The main thing to know is that the three models land at roughly the same accuracy and F1 on held-out data from the training apartments, but LSTM with attention pulls ahead when the test data comes from the other apartments, while logistic regression remains a low-complexity option that does not require that extra generalization step. The paper also checks performance on data generated from a calibrated digital model of the same testbed and notes the usual trade-offs between sensor count and accuracy.

Referee Report

3 major / 2 minor

Summary. The paper evaluates three machine learning models—logistic regression (LR), support vector machines (SVM), and LSTM with attention—for non-intrusive occupancy detection in residential buildings using environmental sensor data (CO2, temperature, humidity) from the KTH Live-In Lab in Stockholm. It compares performance on same-apartment test data (reporting ~0.83 accuracy and ~0.86 F1 across models) versus cross-apartment generalization, where LSTM performs best (~0.84 accuracy, ~0.85 F1), and also tests on data from a calibrated digital model of the testbed. The work examines trade-offs with sensor availability and model complexity, using Bayesian optimization for hyperparameters.
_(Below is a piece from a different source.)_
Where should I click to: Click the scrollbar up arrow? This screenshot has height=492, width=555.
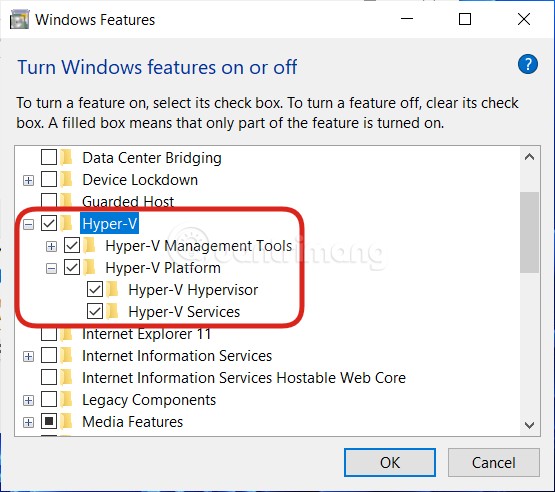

Significance. If the empirical comparisons hold, the results provide practical guidance for choosing low-complexity models like LR when cross-building generalization is not required, while highlighting LSTM's relative strength for transfer across apartments. The use of both real sensor traces and a digital twin is a positive aspect for controlled testing, but the single-lab scope restricts claims about general residential buildings.

major comments (3)

[Results] The central generalizability claim (LSTM best on cross-apartment data) rests on tests across only three apartments in one Stockholm lab; no external datasets, different climate zones, or building types are evaluated, so the reported accuracy/F1 numbers may be testbed-specific rather than broadly applicable (see Results section and abstract performance claims).
[Methods] Details on experimental setup are insufficient to support the reported metrics: data preprocessing steps, exact train/test splits (e.g., how cross-apartment partitions were formed), sensor feature engineering, and cross-validation procedures are not fully specified, preventing reproduction or assessment of the ~0.83 same-apartment accuracy (see Methods/Experimental Setup section).
[Digital Model] The calibrated digital model is used to generate additional test data supporting the claims, but no quantitative calibration metrics (e.g., error between simulated and real sensor traces) or sensitivity analysis to parameters like ventilation rates are provided, which is load-bearing for using simulated data to bolster the generalization results (see Digital Model section).

minor comments (2)

[Abstract] The abstract states 'approximately 0.83' and 'approximately 0.86' without per-model breakdowns; adding a table of exact values for LR/SVM/LSTM would improve clarity.
[Introduction] Ensure consistent notation for model names and metrics (e.g., always spell out LSTM on first use in each section) and include references to prior occupancy detection surveys for context.

Simulated Author's Rebuttal

3 responses · 0 unresolved

We thank the referee for the detailed and constructive review. We address each of the major comments below, indicating the revisions we will make to strengthen the manuscript.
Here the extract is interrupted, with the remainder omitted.